Lors de la première session, nous avons tout d’abord vu que l’Ascension était l’événement qui faisait charnière entre l’Évangile et les Actes. Luc a terminé le premier tome de son œuvre (l’évangile) avec l’Ascension de Jésus et commencé le second tome (les Actes) avec… l’Ascension de Jésus. L’Ascension est donc un événement à deux faces : conclusion du ministère de Jésus et lancement de l’activité des apôtres. La différence entre les deux versions correspond à ces deux faces : en Luc 24, le Ressuscité quitte ses disciples et les bénit ; en actes I, il les envoie en témoignage jusqu’à l’extrémité de la terre. Et puis, il disparaît.

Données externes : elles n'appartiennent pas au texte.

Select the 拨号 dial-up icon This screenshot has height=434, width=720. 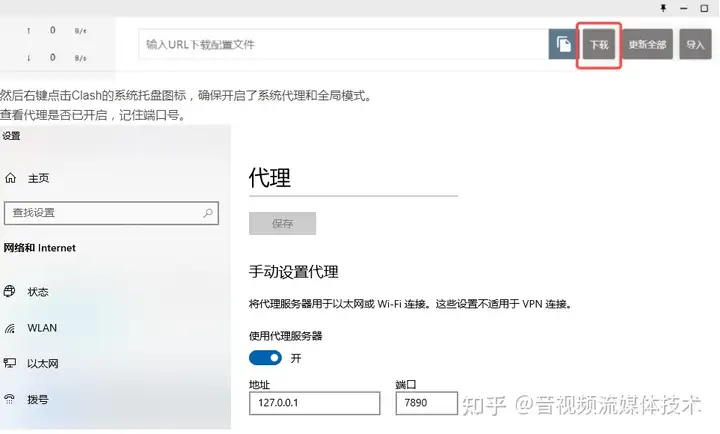10,399
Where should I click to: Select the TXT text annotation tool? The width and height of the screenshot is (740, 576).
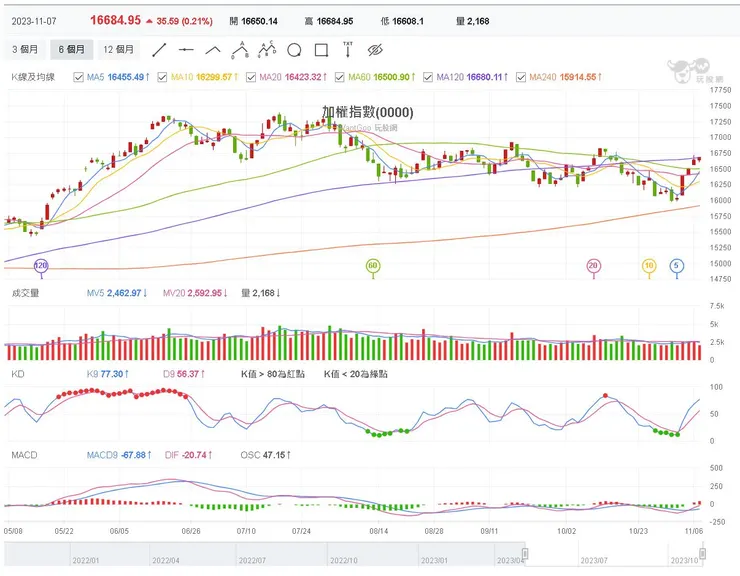348,47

Nous avons ensuite analysé le récit de Pentecôte (actes II,1–13), puis le discours de Pierre qui sert à décoder théologiquement cet événement fondateur de l’Eglise. Ce jour de Pentecôte, un noyau initial constitué par les douze apôtres, avec peut-être quelques femmes dont Marie la mère de Jésus (1,14), reçoit l’Esprit qui fait communiquer. On identifie là un stigmate de la foi selon Luc : d’emblée, la foi se dit. Sous le vent de l’Esprit, les douze apôtres parlent un langage que comprend la foule cosmopolite des pèlerins, rassemblés à l’occasion de la fête à Jérusalem ; ce langage est la louange de Dieu. Luc a ainsi recueilli un souvenir gravé dans la mémoire des premiers chrétiens : la forte activité de l’Esprit au commencement de l’Eglise. Pourquoi Luc a‑t-il accordé une telle importance à cet événement, somme toute mineur, qui n’a dû soulever qu’un intérêt passager dans un quartier de Jérusalem en l’an 30 ? Le propre de l’historien est de déceler la portée qu’ont eue les événements, même si les contemporains n’y voient que du feu. Ici, pour notre auteur, se prépare en miniature l’universalisation du christianisme. La parole accessible à tous est porteuse du salut destiné à tous. Mais surtout, l’historien théologien qu’est Luc s’intéresse à montrer qui est derrière l’événement. Pour le faire savoir, il place sur les lèvres de Pierre, sitôt après, un long discours à l’intention des habitants de Jérusalem. Or, qui est le véritable bénéficiaire de ces paroles explicatives ? Le lecteur. C’est à lui que Luc veut apprendre comment décoder l’histoire. Lisant ce discours aujourd’hui, nous suivons le programme de décodage mis en place par le narrateur à notre intention.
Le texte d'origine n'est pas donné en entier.